#### PROVIDED MATERIAL

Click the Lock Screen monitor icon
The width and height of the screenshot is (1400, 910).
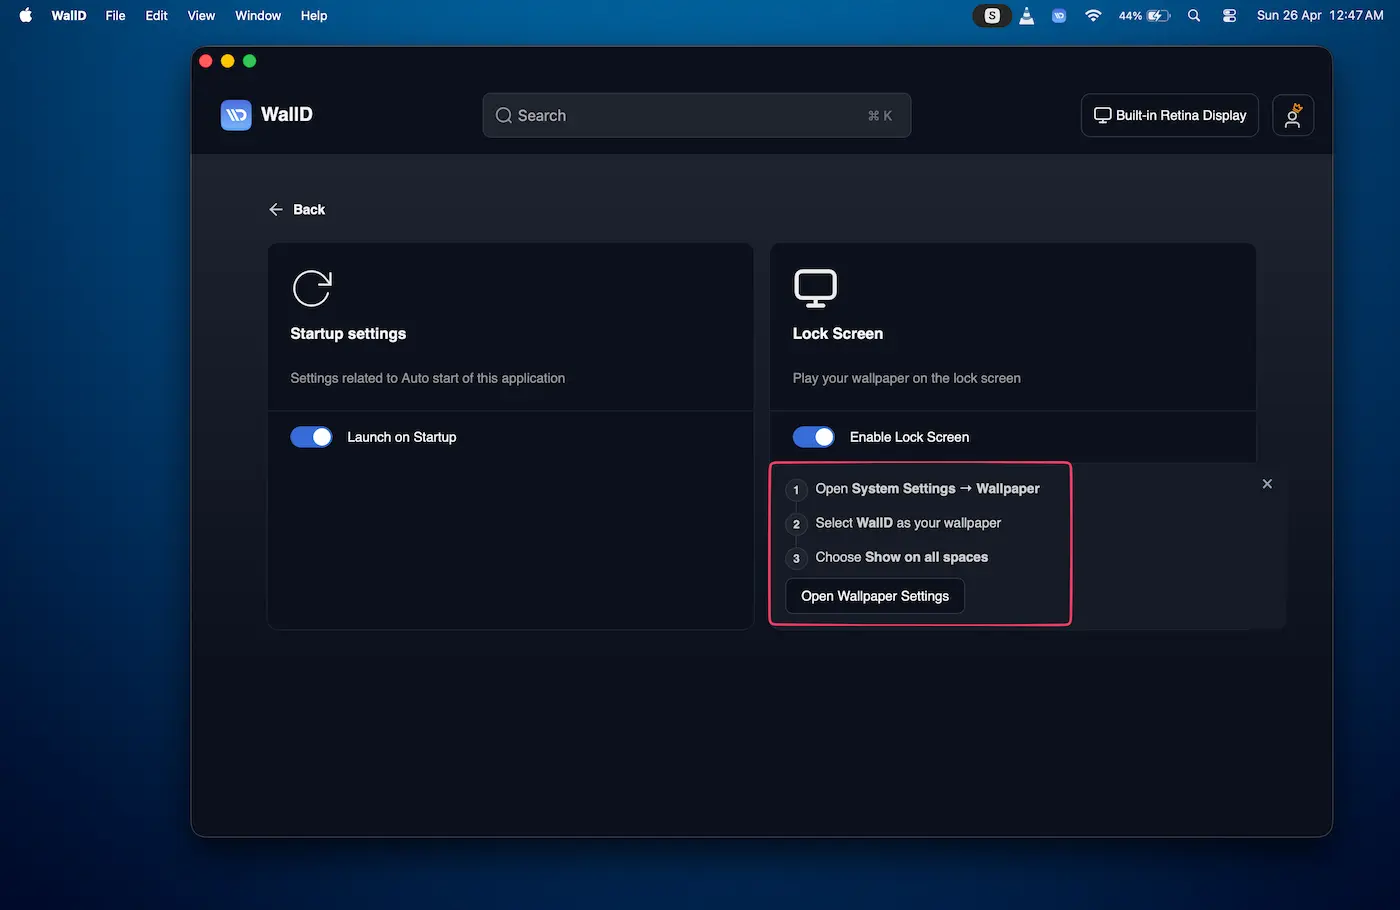point(815,288)
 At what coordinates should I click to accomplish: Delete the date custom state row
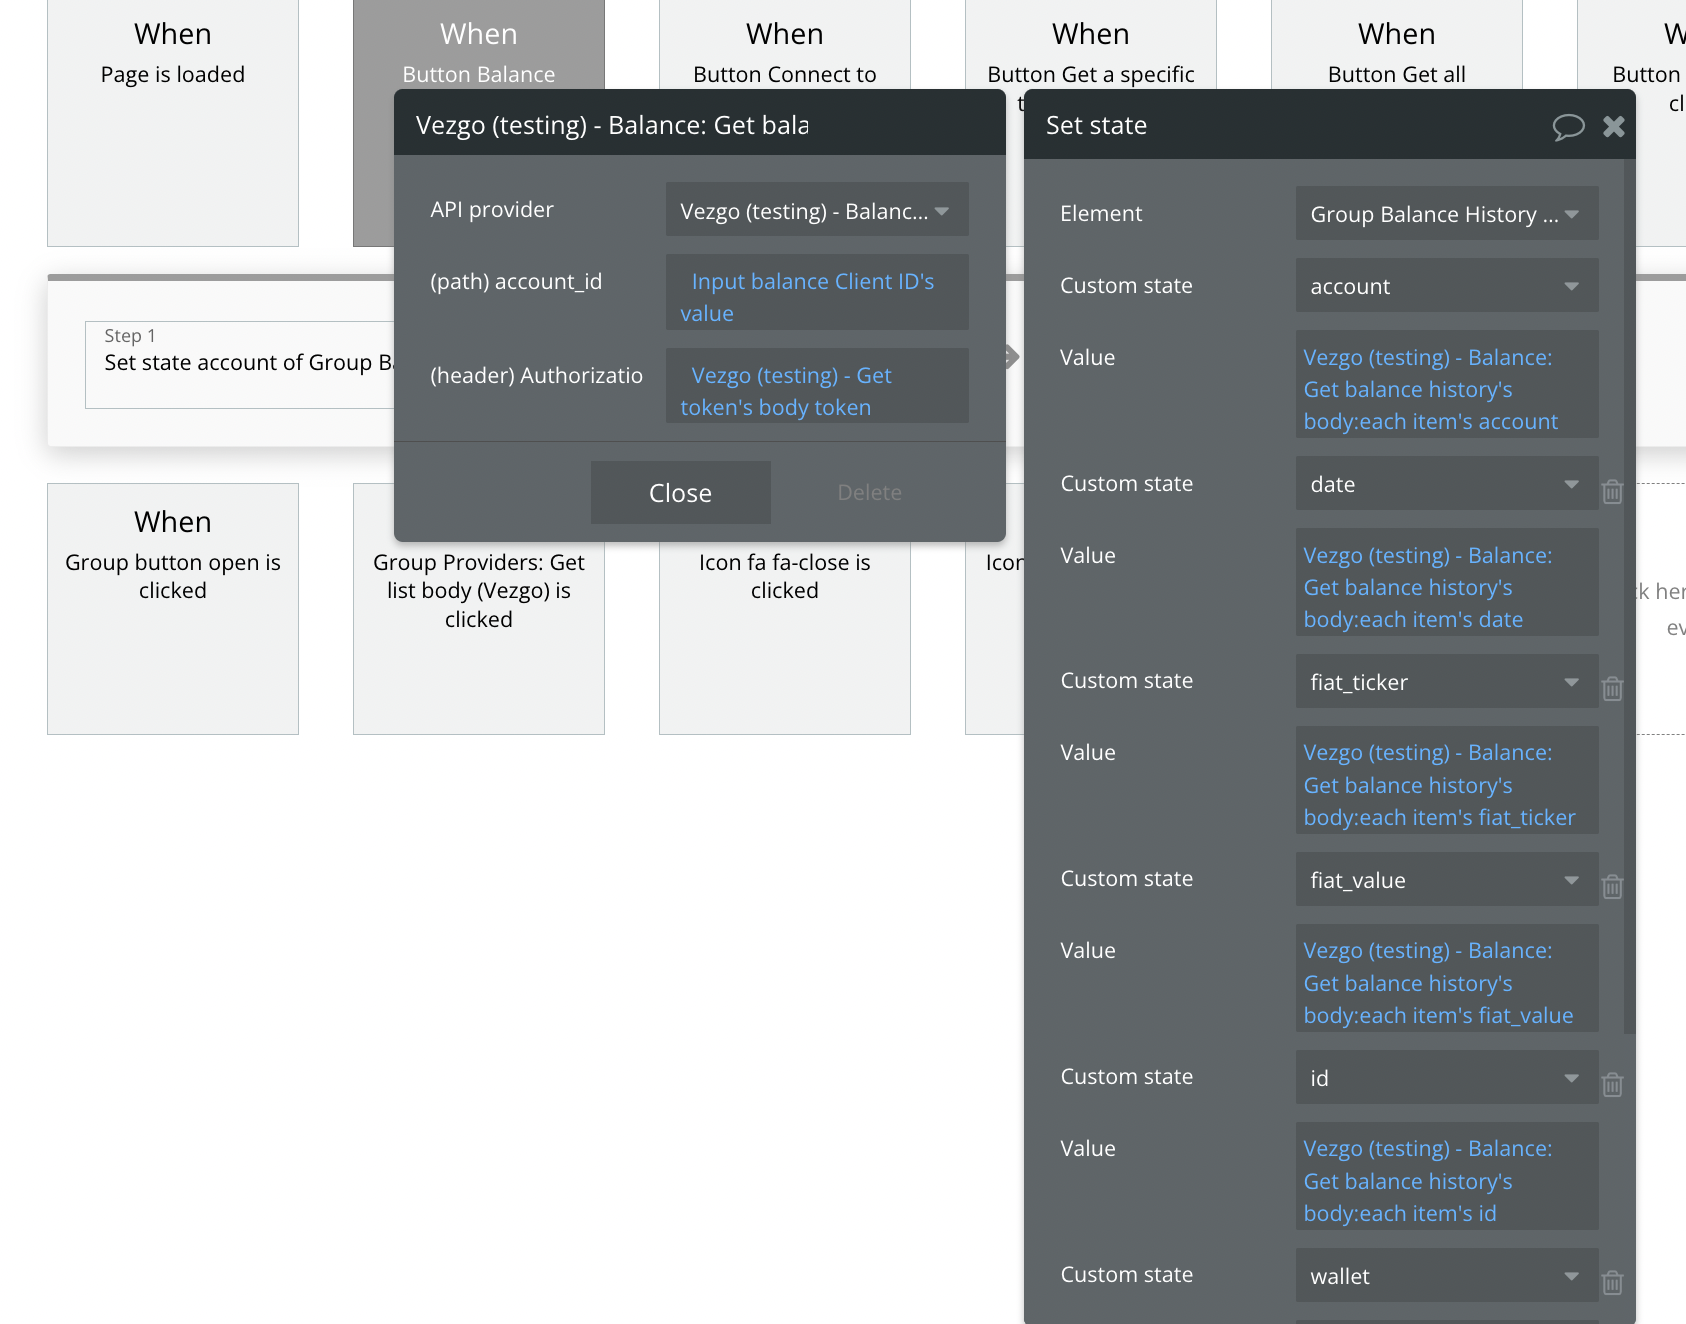pyautogui.click(x=1612, y=492)
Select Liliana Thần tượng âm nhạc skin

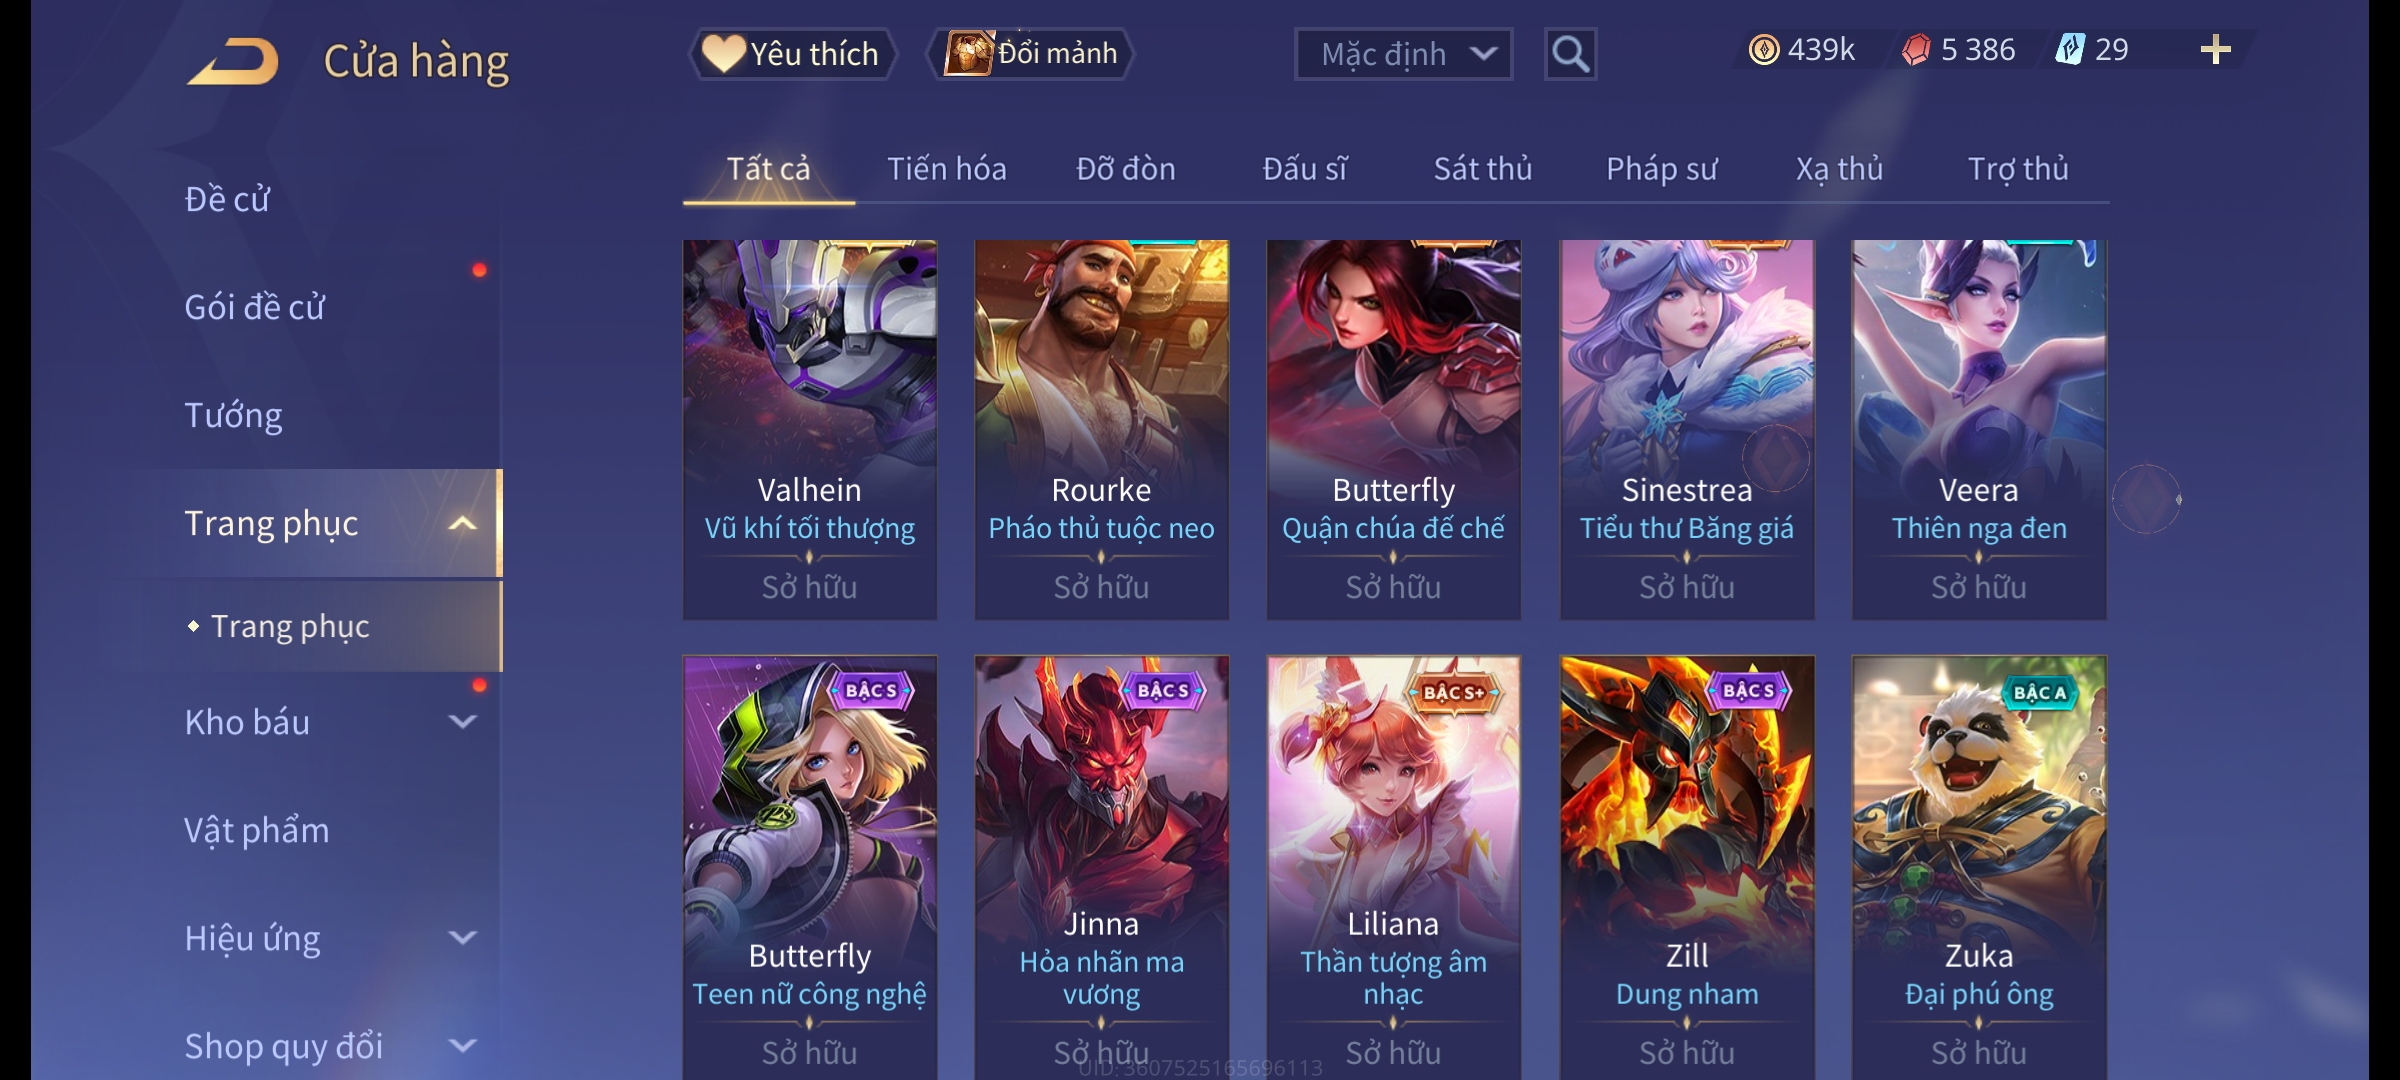(x=1394, y=867)
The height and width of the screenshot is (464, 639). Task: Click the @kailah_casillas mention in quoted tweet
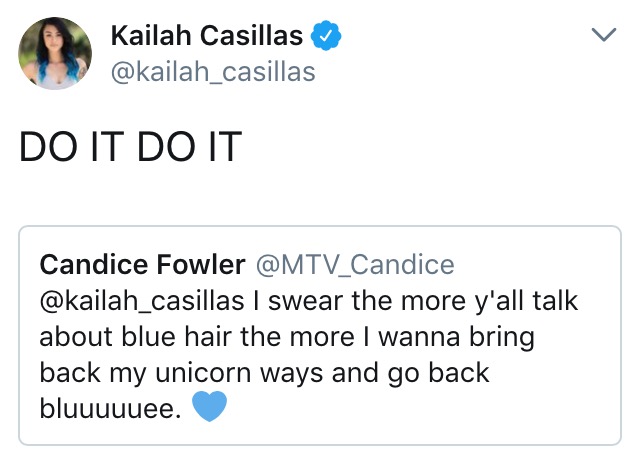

########

- EXERCISE DESCRIPTION:
The records above should be returned exactly; no image belongs in the copy.

- TASK OUTPUT:
Click the Lock Screen monitor icon
The width and height of the screenshot is (1400, 910).
point(815,288)
 At what coordinates should I click to accomplish: Delete the date custom state row
pyautogui.click(x=1612, y=492)
Select Liliana Thần tượng âm nhạc skin

(x=1394, y=867)
The height and width of the screenshot is (464, 639). Task: Click the @kailah_casillas mention in quoted tweet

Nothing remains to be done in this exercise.